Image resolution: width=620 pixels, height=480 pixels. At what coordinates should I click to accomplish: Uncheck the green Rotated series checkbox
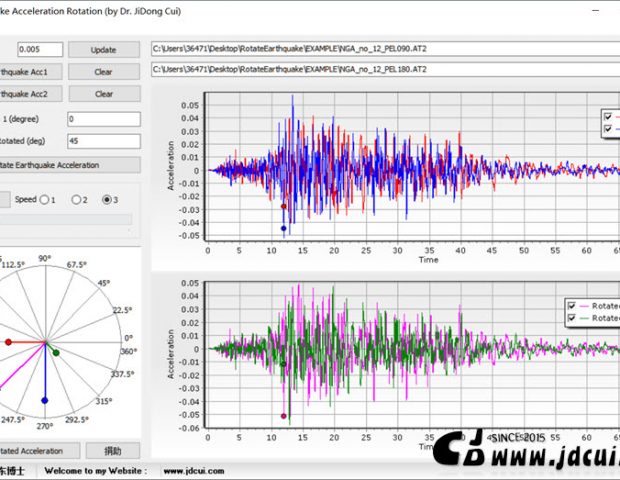(572, 318)
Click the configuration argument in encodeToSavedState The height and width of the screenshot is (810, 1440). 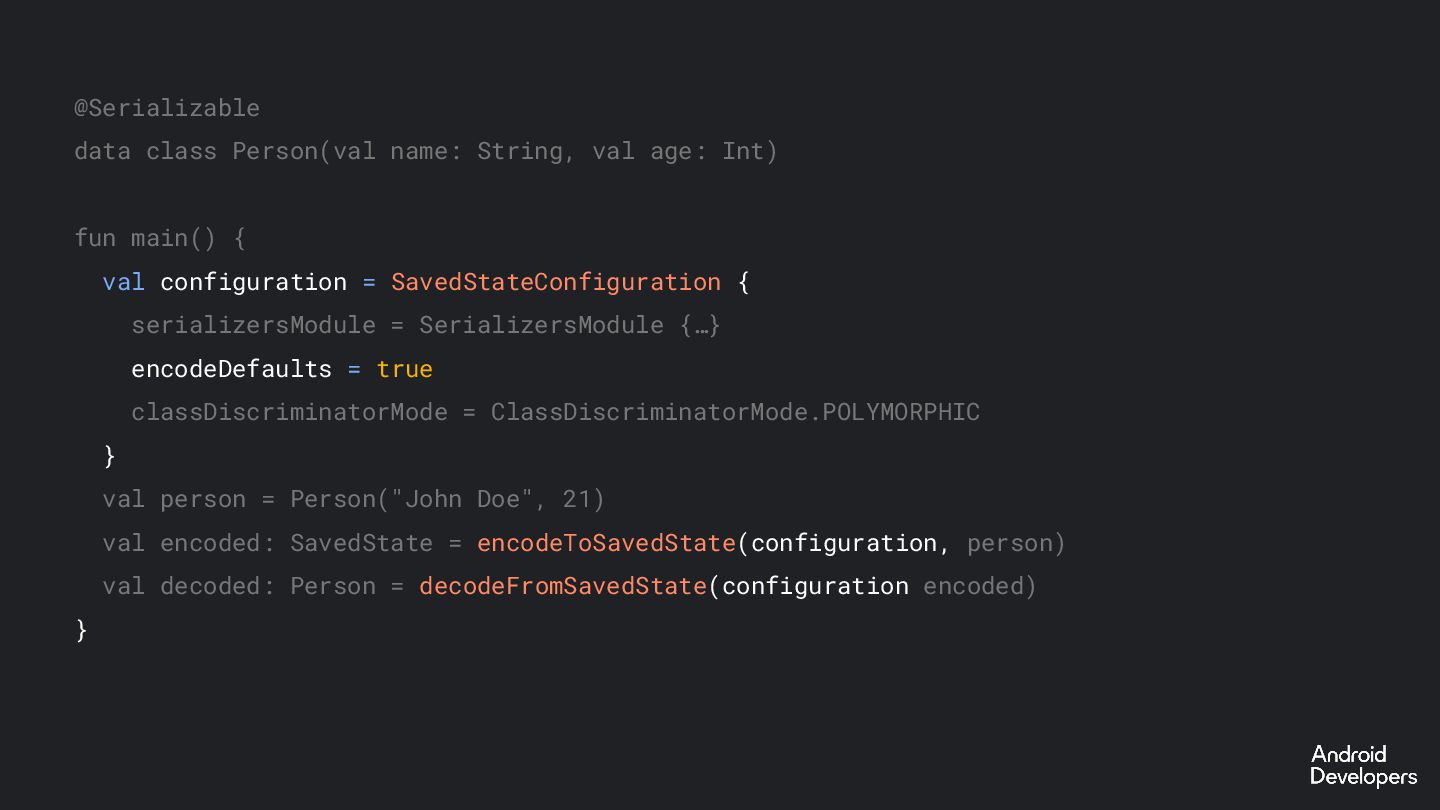[844, 543]
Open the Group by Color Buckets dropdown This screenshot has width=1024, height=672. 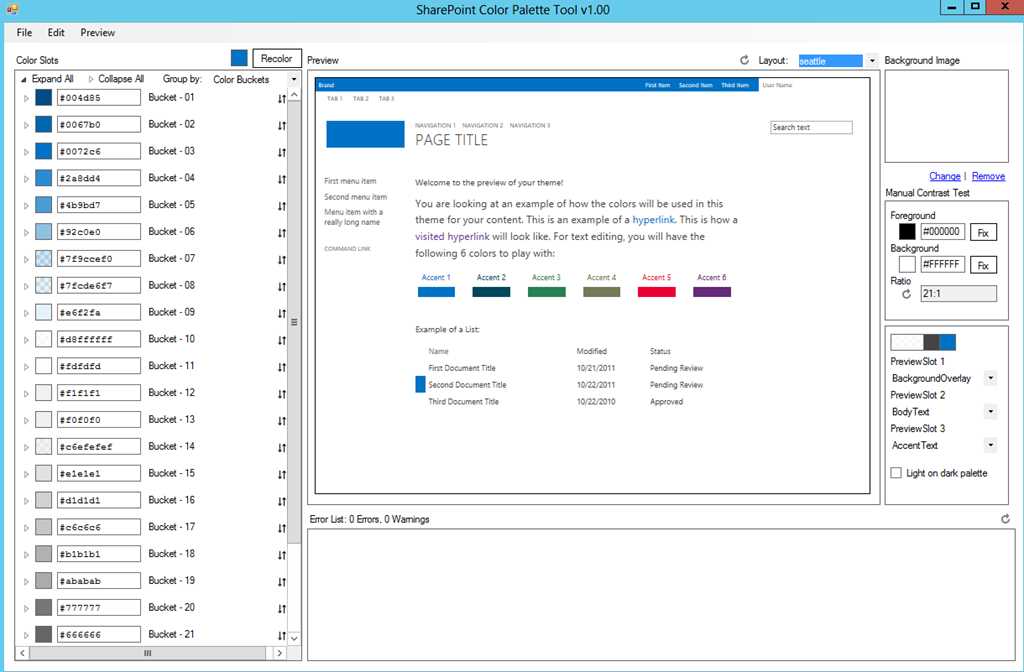294,80
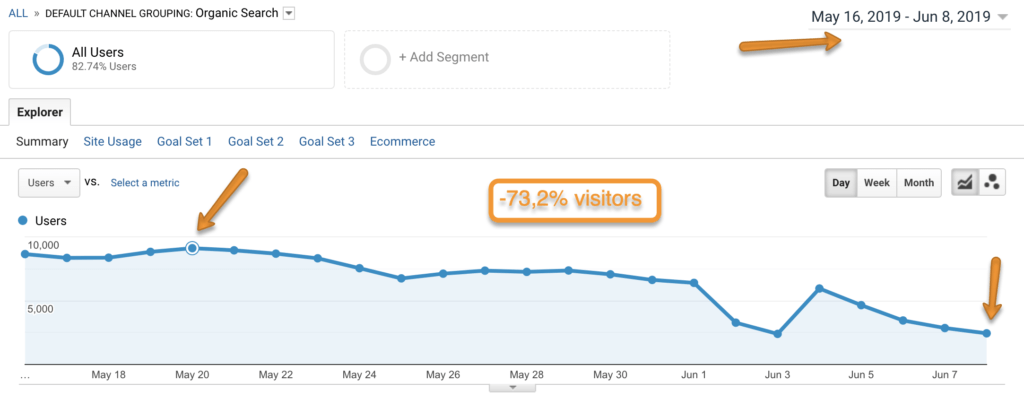The height and width of the screenshot is (399, 1024).
Task: Select Day granularity toggle
Action: [x=840, y=183]
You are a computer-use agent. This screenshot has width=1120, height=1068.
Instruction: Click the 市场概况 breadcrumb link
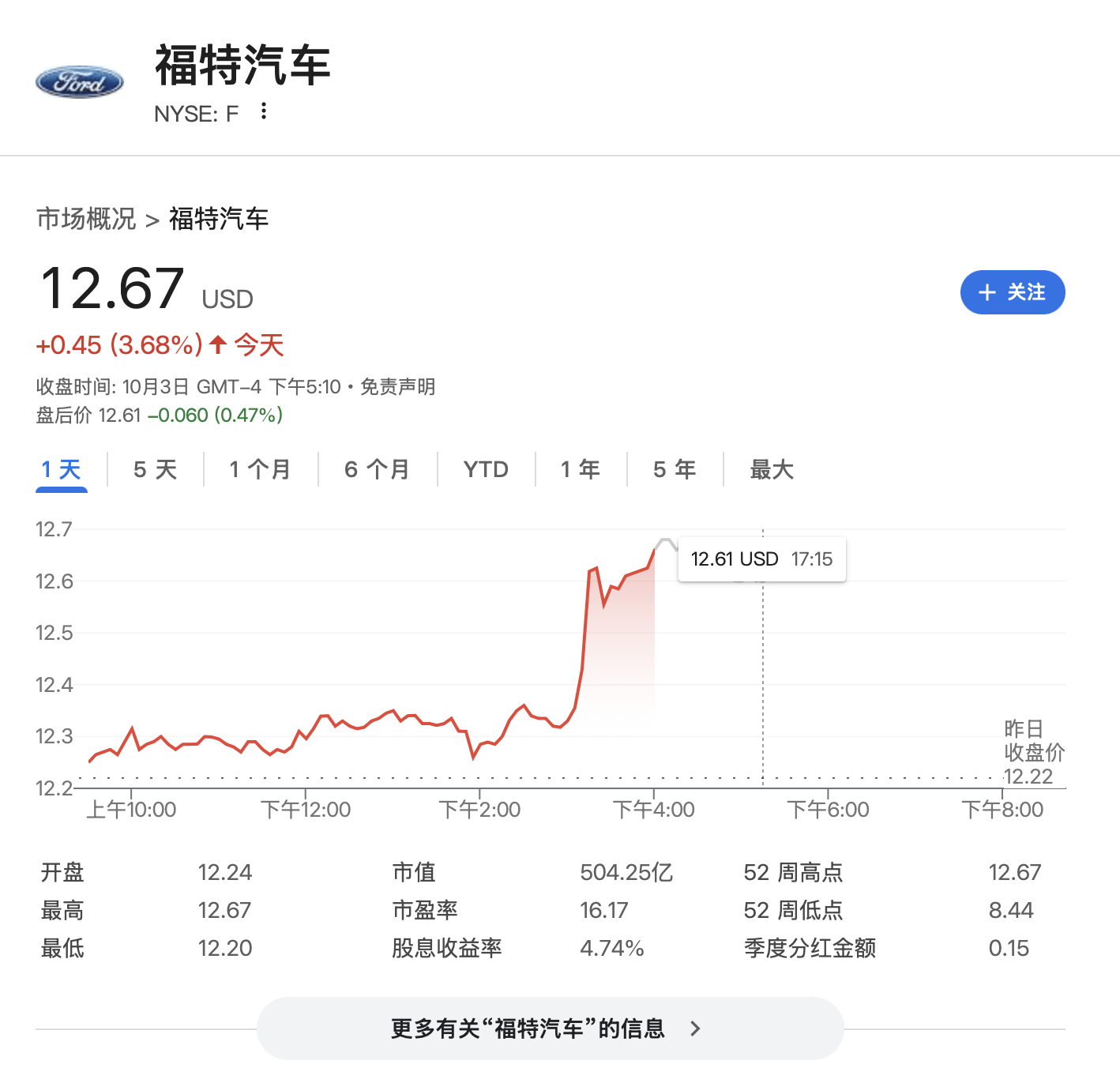[x=86, y=219]
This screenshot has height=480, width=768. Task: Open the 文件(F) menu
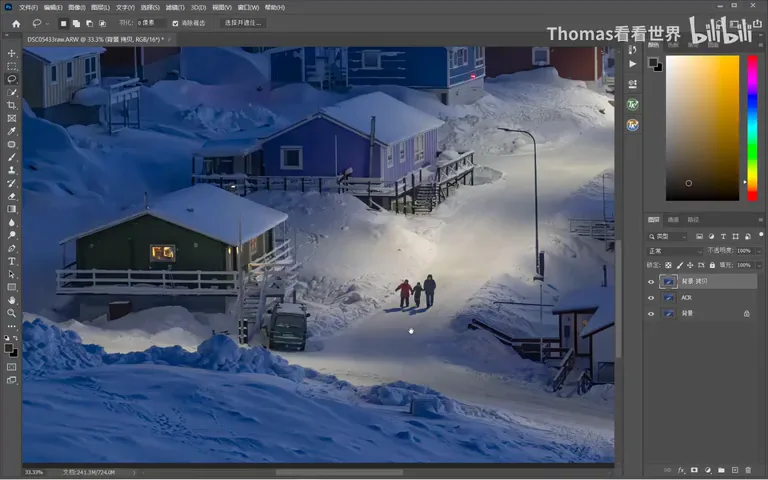[x=28, y=7]
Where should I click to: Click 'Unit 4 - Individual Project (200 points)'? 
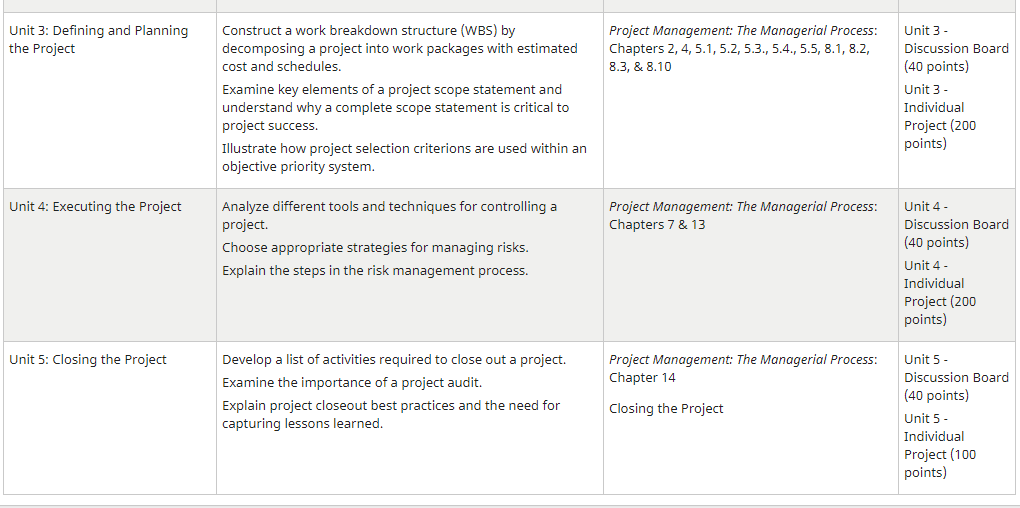click(x=940, y=293)
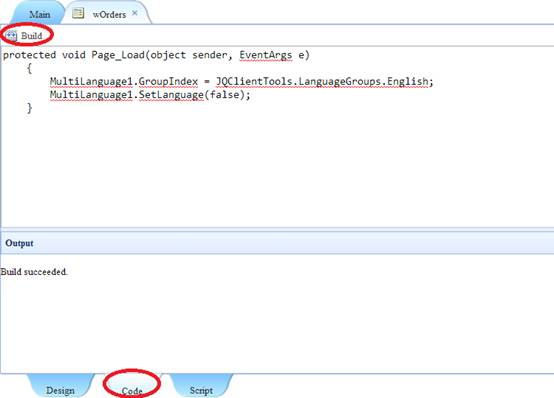Viewport: 554px width, 398px height.
Task: Switch to the Code view tab
Action: point(132,391)
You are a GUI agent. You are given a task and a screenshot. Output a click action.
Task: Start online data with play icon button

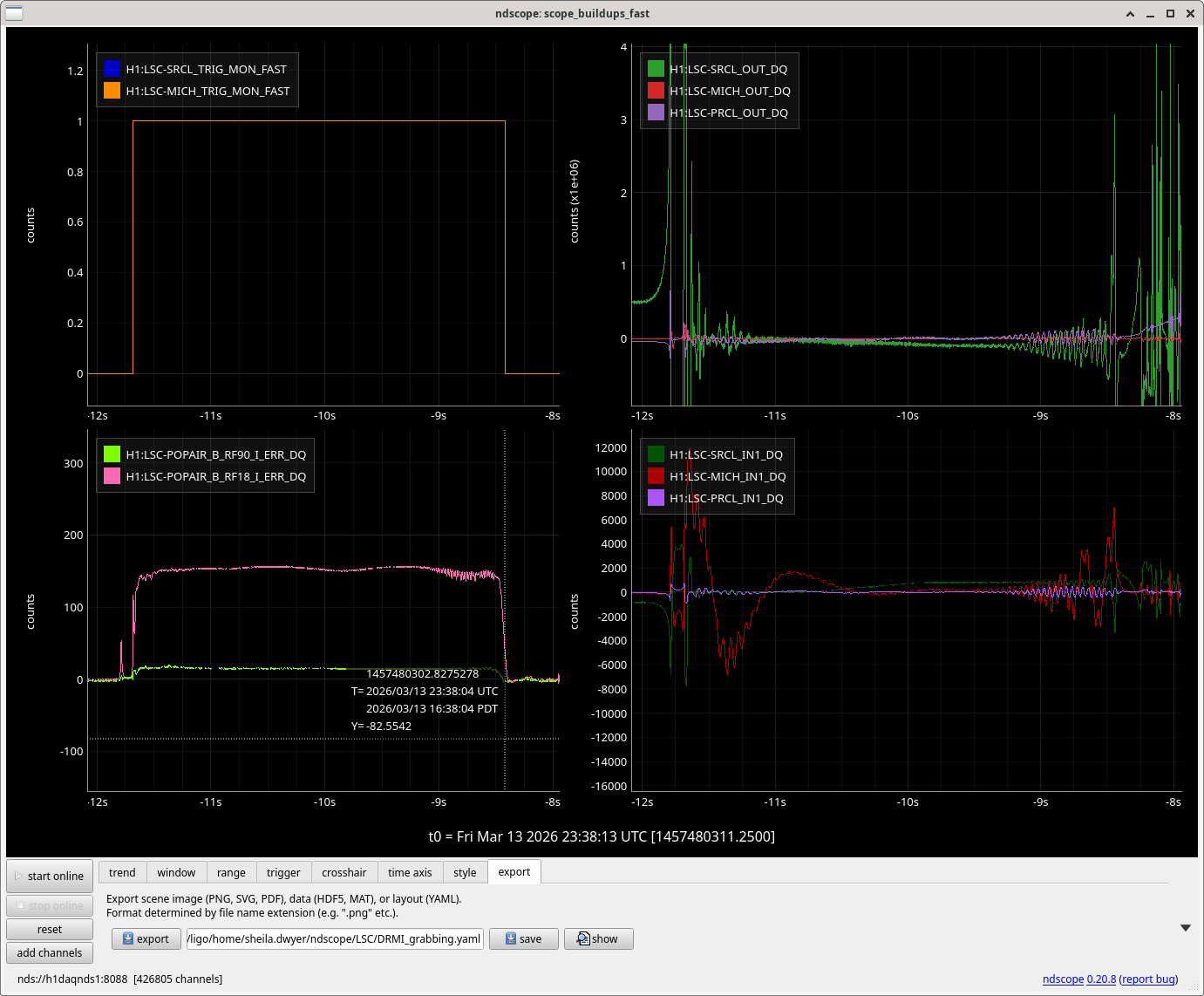tap(50, 876)
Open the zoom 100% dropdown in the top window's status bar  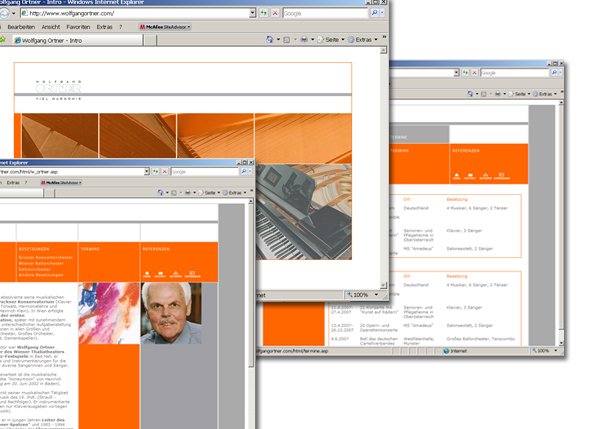pyautogui.click(x=376, y=295)
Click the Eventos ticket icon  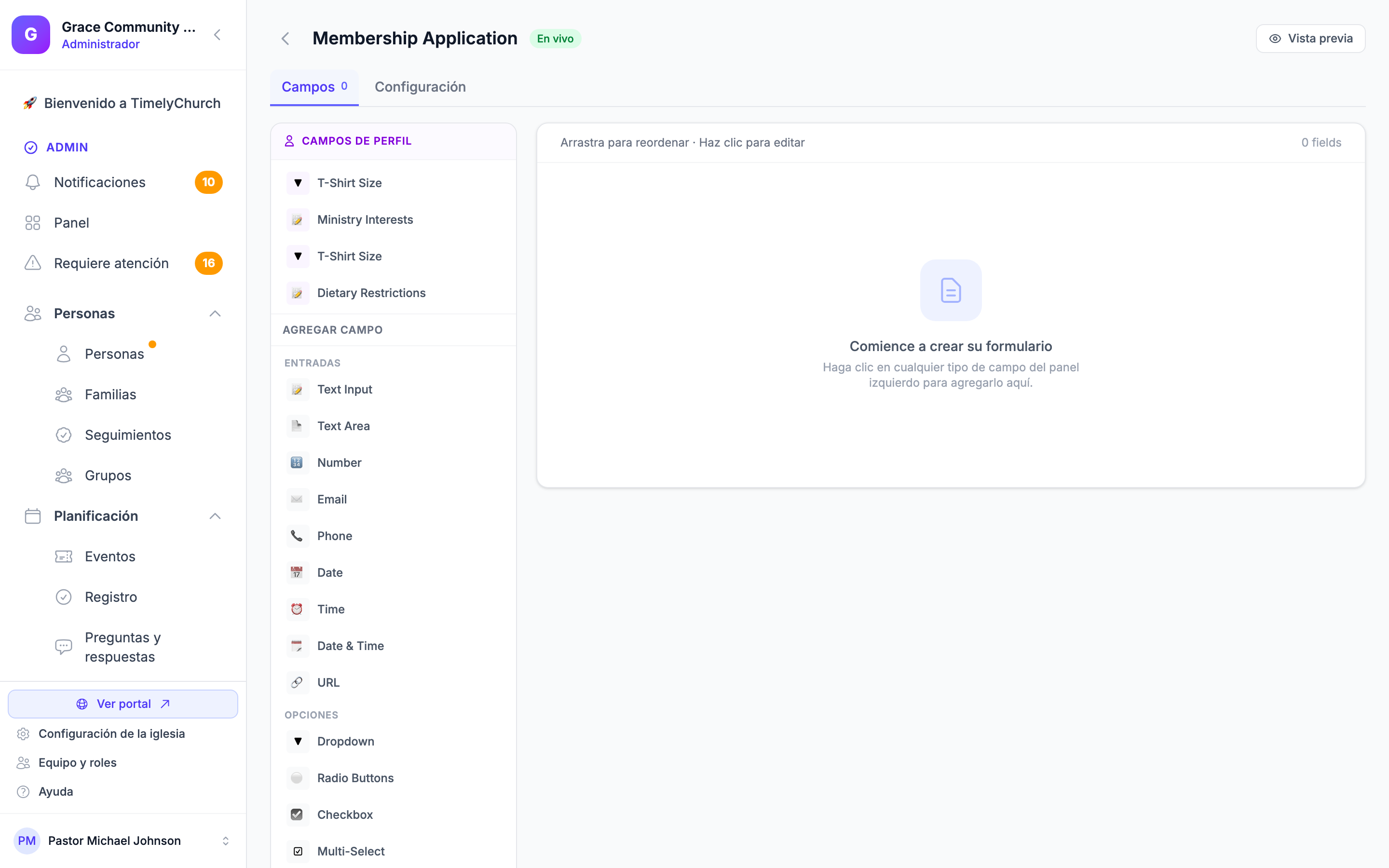[64, 556]
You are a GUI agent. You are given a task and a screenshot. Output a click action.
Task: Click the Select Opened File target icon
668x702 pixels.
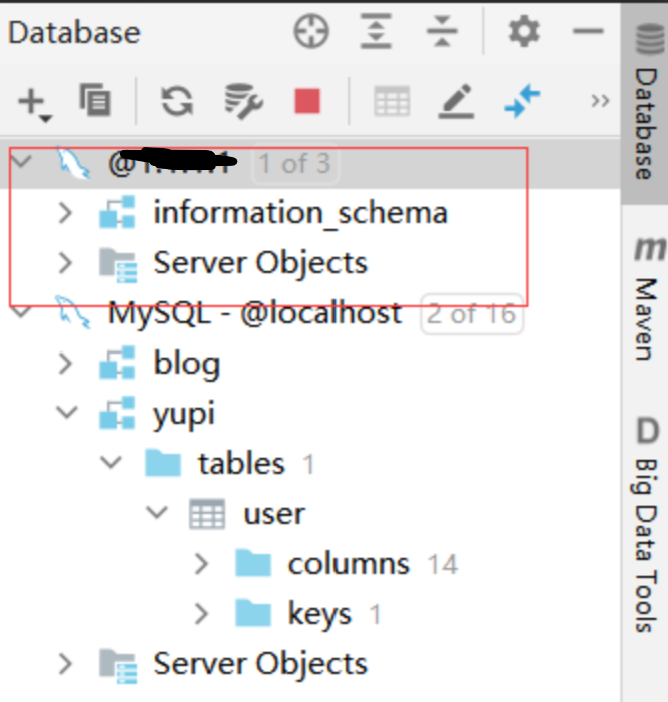311,32
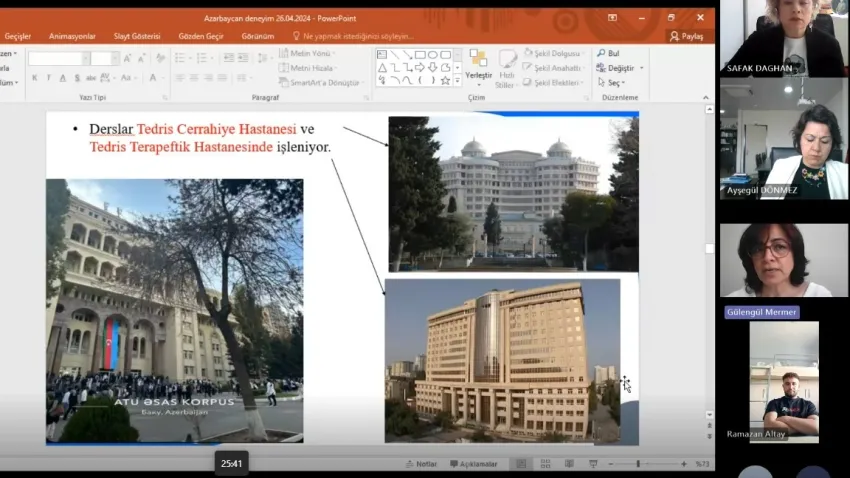
Task: Expand the shapes gallery more arrow
Action: coord(457,81)
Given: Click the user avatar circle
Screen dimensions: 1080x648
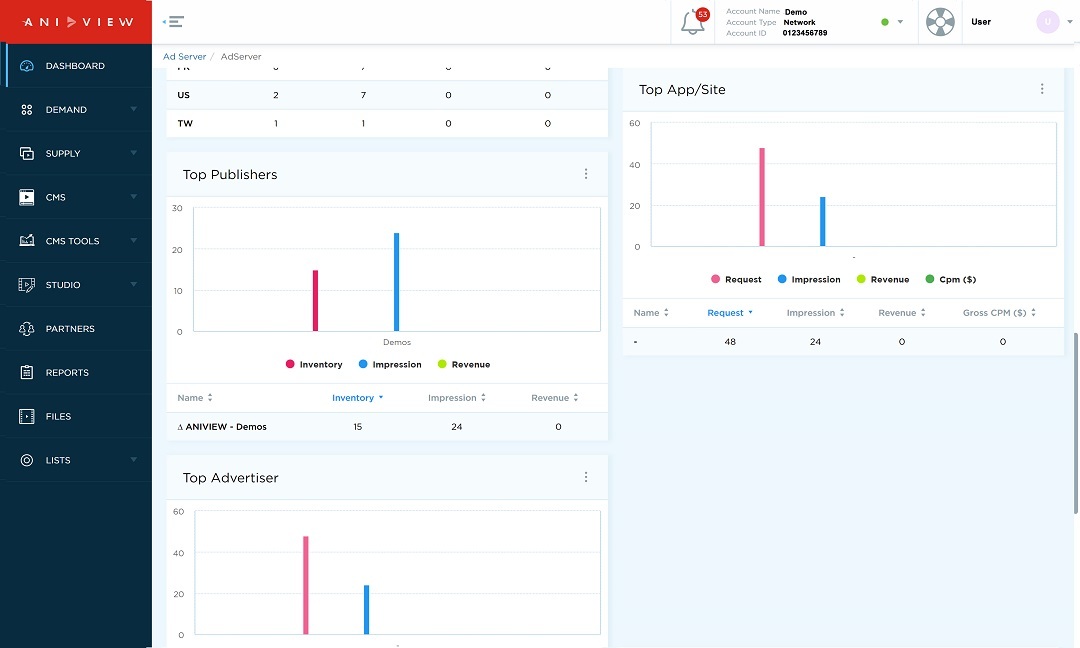Looking at the screenshot, I should pos(1047,22).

ASSIGNMENT:
Your answer should consist solely of the lines from the one holding "Given: Click the user avatar circle" through the end of the listing, reproduced exactly and without pictures.

ANSWER BOX:
Given: Click the user avatar circle
Screen dimensions: 1080x648
Looking at the screenshot, I should pos(1047,22).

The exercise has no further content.